Article 18 : Nul ne peut détenir plus de 49% de parts sociales ou d’actions dans le capital d’une station de radiodiffusion sonore ou télévisuelle privée.

Article 19 : Nul ne peut être majoritaire dans une station de radiodiffusion sonore ou télévisuelle privée s’il détient déjà plus de 25% des parts sociales ou des actions dans une autre station de radiodiffusion sonore ou télévisuelle privée. Le cumul est autorisé lorsqu’il s’agit d’activités de communication audiovisuelle différentes : radio et télévision privée.

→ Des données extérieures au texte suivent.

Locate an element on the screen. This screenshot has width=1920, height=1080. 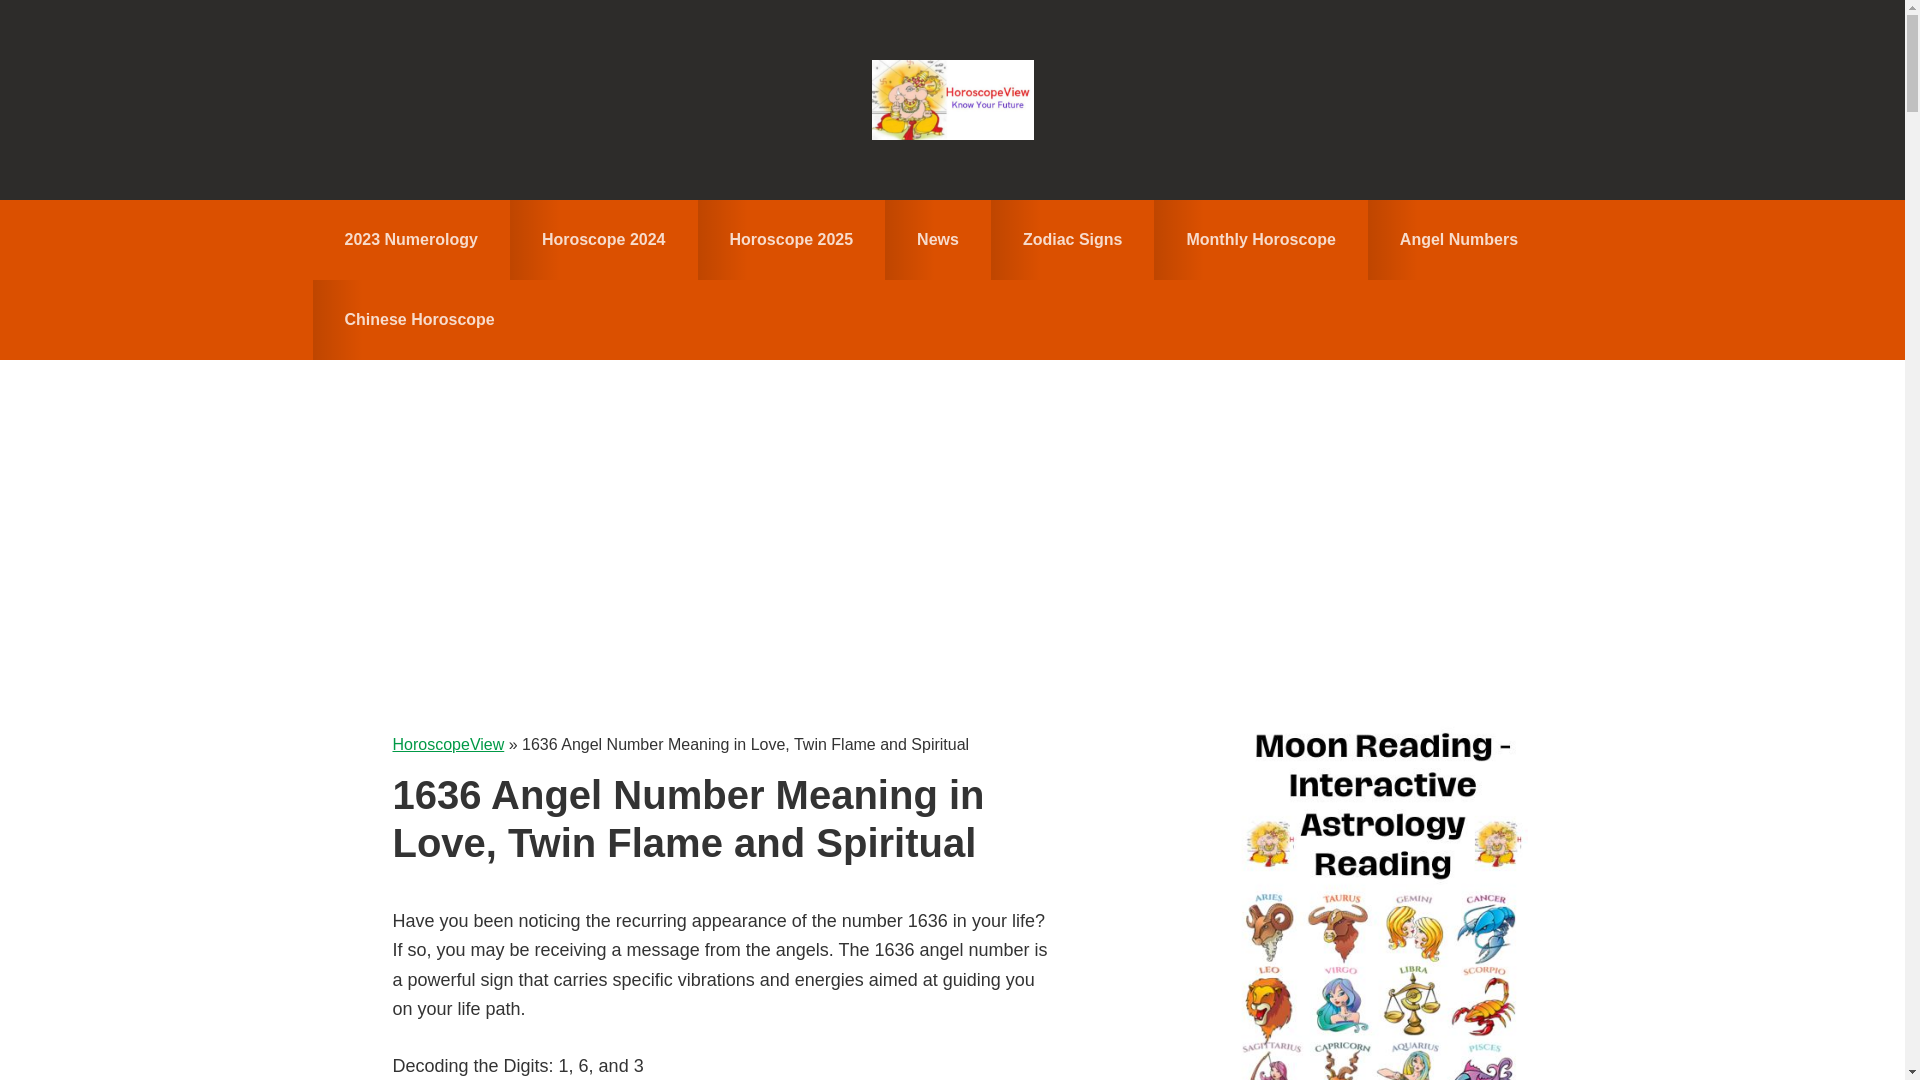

Article 20 : Un parti politique ne peut exploiter, ni directement, ni par personne interposée une station de radiodiffusion sonore ou télévisuelle ni détenir des actions dans une station de radiodiffusion sonore ou télévisuelle.

Article 21 : Une confession religieuse peut exploiter une station de radiodiffusion sonore ou télévisuelle à condition que la grille de ses programmes comporte au moins 30% d’émissions non religieuses. Elle doit en outre s’engager à : respecter le caractère laïc de l’Etat, accepter la différence et prêcher la tolérance.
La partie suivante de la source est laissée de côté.